(What needs to be done)
Starting at the beginning of the material and going on through the line that contains "coord(730,614)", rewrite those lines with "scrollbar thumb" changed to "scroll handle" and everything else left as it is. Reproduce only those lines.

(Provided records)
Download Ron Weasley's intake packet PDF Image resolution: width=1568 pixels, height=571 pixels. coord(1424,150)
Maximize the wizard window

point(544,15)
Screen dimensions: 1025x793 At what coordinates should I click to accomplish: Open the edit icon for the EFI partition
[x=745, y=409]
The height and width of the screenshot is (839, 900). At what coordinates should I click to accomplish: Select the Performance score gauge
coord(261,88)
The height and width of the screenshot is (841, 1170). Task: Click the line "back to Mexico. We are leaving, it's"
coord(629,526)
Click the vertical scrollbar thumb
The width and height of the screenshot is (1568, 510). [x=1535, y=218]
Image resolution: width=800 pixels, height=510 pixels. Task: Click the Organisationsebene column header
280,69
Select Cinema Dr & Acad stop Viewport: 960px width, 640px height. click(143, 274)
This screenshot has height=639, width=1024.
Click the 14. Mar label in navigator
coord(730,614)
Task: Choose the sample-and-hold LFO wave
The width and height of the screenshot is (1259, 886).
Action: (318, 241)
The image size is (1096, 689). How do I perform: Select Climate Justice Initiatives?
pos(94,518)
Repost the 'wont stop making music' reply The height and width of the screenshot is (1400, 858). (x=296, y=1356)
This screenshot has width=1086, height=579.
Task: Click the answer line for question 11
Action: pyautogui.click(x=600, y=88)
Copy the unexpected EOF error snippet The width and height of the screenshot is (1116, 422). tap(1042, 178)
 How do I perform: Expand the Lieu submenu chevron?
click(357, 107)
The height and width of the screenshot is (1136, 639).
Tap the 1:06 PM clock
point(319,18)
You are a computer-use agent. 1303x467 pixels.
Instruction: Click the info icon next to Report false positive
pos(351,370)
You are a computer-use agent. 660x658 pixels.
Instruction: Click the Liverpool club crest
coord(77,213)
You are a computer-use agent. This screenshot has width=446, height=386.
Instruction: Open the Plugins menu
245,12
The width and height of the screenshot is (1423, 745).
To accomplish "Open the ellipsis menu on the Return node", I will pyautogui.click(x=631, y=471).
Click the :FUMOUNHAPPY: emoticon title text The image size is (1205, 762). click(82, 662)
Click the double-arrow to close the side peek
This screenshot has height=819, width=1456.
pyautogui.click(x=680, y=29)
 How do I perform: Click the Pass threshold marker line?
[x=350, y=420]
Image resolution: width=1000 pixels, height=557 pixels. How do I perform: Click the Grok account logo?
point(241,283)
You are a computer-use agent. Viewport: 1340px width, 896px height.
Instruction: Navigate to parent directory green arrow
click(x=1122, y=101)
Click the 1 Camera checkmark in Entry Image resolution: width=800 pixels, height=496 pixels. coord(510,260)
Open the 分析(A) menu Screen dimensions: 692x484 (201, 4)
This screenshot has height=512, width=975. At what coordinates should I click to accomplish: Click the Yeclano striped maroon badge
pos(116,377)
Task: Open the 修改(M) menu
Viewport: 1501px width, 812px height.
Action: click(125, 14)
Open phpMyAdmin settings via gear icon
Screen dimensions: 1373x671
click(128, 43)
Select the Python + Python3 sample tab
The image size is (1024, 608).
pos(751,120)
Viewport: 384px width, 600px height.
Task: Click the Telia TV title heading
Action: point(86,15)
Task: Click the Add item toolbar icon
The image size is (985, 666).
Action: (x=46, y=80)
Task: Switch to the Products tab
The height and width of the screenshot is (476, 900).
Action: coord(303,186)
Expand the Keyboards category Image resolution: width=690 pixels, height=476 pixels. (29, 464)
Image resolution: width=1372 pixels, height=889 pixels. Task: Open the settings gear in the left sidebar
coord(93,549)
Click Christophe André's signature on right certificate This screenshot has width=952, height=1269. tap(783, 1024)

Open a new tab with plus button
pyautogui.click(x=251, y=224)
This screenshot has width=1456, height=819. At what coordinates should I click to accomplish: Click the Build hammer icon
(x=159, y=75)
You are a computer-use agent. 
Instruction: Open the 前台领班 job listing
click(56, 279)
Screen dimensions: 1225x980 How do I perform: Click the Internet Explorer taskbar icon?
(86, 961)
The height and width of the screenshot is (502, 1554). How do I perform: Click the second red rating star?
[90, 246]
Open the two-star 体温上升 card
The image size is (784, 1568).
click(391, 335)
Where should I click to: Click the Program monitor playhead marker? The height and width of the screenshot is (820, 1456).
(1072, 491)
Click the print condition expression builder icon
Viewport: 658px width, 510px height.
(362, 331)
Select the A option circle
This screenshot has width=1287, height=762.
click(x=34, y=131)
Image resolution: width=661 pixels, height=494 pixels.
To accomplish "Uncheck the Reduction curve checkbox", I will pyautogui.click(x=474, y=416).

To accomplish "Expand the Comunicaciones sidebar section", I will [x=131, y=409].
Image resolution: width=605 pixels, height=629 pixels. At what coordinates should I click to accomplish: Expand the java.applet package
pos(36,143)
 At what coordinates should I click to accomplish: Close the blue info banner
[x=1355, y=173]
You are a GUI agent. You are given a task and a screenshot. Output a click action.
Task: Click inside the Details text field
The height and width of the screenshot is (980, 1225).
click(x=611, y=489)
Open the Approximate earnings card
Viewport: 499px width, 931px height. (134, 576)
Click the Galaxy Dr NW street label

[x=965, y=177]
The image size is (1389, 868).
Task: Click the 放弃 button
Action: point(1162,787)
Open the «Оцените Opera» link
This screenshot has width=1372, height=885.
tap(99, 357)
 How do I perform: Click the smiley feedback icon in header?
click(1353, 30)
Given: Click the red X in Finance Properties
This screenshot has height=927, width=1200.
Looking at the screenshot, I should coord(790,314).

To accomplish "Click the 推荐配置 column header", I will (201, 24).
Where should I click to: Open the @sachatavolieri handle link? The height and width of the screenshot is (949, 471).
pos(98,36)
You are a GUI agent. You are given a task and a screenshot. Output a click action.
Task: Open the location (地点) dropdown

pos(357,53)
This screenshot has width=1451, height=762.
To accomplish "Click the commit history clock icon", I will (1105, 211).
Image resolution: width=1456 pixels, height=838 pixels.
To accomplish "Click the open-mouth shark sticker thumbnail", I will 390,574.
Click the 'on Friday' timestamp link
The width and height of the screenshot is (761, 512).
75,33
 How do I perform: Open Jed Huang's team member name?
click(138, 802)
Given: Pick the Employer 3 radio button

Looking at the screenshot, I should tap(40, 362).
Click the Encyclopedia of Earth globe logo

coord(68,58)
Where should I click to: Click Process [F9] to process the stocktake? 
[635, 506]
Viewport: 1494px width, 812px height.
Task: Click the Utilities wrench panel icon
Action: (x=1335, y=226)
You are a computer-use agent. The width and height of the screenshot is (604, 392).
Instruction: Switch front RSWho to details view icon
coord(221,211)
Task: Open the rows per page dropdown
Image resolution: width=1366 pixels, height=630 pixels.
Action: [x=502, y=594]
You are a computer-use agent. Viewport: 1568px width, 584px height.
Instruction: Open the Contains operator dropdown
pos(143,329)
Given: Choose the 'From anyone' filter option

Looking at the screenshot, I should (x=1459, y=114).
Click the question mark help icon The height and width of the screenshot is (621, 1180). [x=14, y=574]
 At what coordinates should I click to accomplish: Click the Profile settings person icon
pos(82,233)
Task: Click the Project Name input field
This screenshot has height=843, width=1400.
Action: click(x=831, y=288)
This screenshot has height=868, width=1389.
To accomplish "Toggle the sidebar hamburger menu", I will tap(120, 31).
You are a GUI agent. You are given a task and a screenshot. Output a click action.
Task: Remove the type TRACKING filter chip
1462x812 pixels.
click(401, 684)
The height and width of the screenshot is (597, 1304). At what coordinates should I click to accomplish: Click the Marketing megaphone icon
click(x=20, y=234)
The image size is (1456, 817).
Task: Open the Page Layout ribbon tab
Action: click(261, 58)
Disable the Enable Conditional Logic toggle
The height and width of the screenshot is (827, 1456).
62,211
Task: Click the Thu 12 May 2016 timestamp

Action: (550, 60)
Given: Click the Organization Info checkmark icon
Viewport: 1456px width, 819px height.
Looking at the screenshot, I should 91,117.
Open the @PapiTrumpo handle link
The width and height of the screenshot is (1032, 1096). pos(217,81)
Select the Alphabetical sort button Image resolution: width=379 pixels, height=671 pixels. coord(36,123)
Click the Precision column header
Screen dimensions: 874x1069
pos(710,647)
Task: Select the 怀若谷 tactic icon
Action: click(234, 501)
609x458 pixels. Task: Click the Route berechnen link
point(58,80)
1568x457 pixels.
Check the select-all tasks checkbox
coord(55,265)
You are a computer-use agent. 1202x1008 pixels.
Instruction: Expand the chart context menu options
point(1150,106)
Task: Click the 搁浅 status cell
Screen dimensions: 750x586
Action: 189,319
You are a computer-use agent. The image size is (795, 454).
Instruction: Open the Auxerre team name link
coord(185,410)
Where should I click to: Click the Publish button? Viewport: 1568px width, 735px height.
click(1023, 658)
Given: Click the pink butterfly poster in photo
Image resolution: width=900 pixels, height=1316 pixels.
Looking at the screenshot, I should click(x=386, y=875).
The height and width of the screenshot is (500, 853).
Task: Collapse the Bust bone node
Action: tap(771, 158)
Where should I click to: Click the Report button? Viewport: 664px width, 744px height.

(Written solution)
Download Ron Weasley's intake packet PDF Image resolution: width=1568 pixels, height=571 pixels. coord(1424,150)
Maximize the wizard window

point(544,15)
Screen dimensions: 1025x793 At what coordinates should I click to accomplish: Open the edit icon for the EFI partition
[x=745, y=409]
The height and width of the screenshot is (839, 900). At what coordinates should I click to accomplish: Select the Performance score gauge
coord(261,88)
The height and width of the screenshot is (841, 1170). Task: Click the line "back to Mexico. We are leaving, it's"
coord(629,526)
Click the vertical scroll handle
The width and height of the screenshot is (1568, 510). [x=1535, y=218]
Image resolution: width=800 pixels, height=510 pixels. Task: Click the Organisationsebene column header
280,69
Select Cinema Dr & Acad stop Viewport: 960px width, 640px height. click(143, 274)
This screenshot has height=639, width=1024.
Click the 14. Mar label in navigator
coord(730,614)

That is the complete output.